The finance minister and secretary finance also suggested mitigation measures should any of these risks materialize during the 2025-26 fiscal year.
Macroeconomic risks, including slower economic growth and inflation shocks, were highlighted as primary concerns. The statement noted that a 1% slowdown in GDP growth could reduce government revenue and increase expenditures on social safety programs. The combined effect of these factors could widen the fiscal deficit by approximately 0.13% of GDP. The Federal Board of Revenue (FBR) has set a revenue target of Rs14.13 trillion for the next fiscal year, a significant challenge given the Rs1.16 trillion shortfall in the current year.
On revenue risks, the statement emphasized that slower-than-expected tax growth, combined with weaker economic performance, could increase the fiscal deficit by 0.4% of GDP.

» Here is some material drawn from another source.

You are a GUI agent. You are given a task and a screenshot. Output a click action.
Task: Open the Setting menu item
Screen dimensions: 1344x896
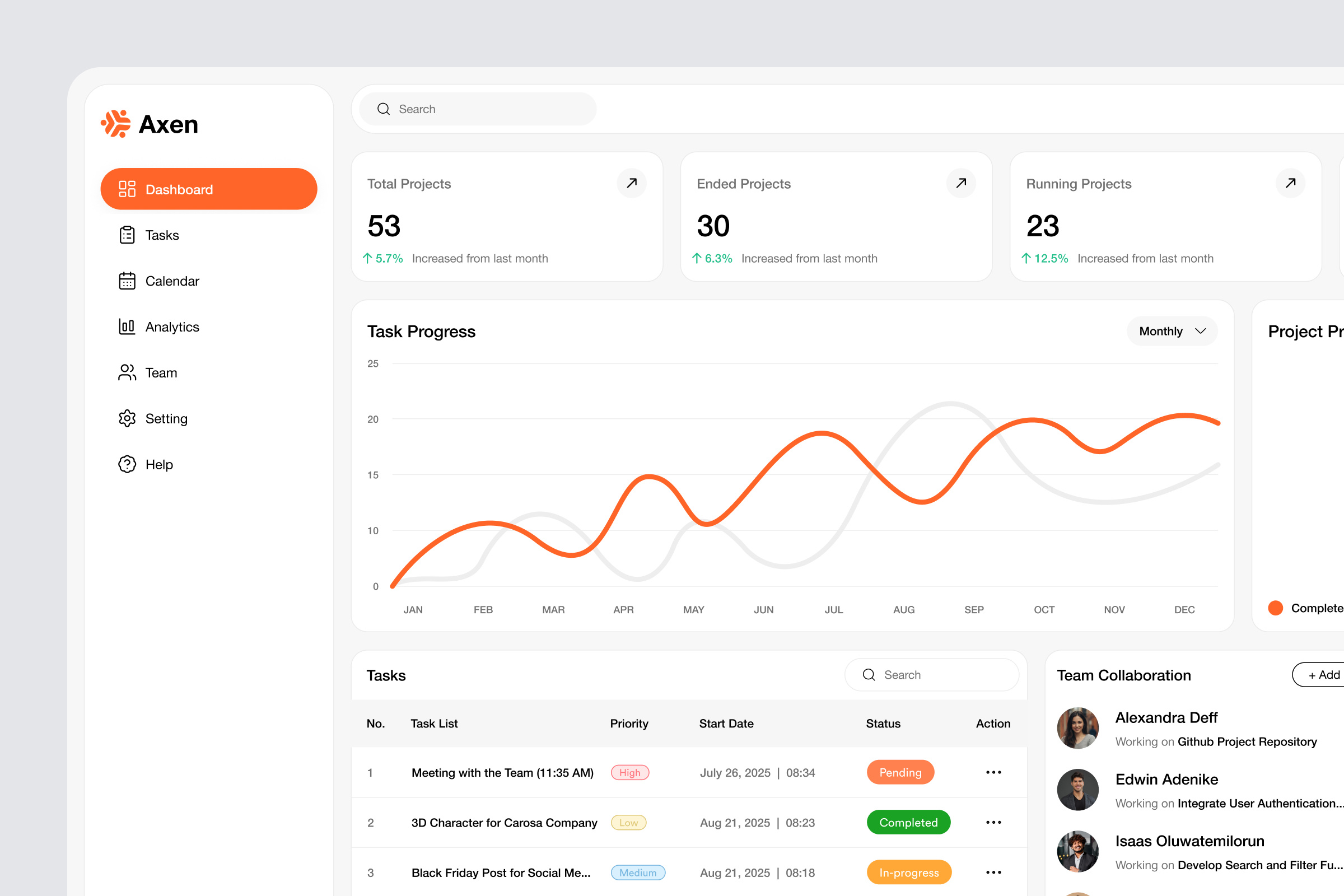click(127, 418)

Other potential setbacks include a 30% decline in profits from the State Bank of Pakistan (SBP) and a 20% shortfall in petroleum levy collections, both of which would further strain public finances.
Debt servicing was also flagged as a key vulnerability. The government warned that a two-percentage point increase in domestic interest rates and a one percentage point rise in external rates could add 0.42% to the fiscal deficit due to higher interest payments.
State-owned enterprises were identified as another source of fiscal risk. Potential shortfalls in SOE dividend payments or increased government support could add significantly to the deficit, with an estimated 0.4% of GDP impact if financial support rises to 1.5% of GDP.
In addition, climate-related risks and natural disasters were noted as major concerns. Without proper disaster risk financing mechanisms, the fiscal impact of a major disaster could increase the deficit by as much as 1.03% of GDP. However, with effective risk financing tools, this impact could be reduced to 0.44% of GDP.
The statement underlined the government’s reliance on volatile revenue streams and the need to improve tax administration and compliance.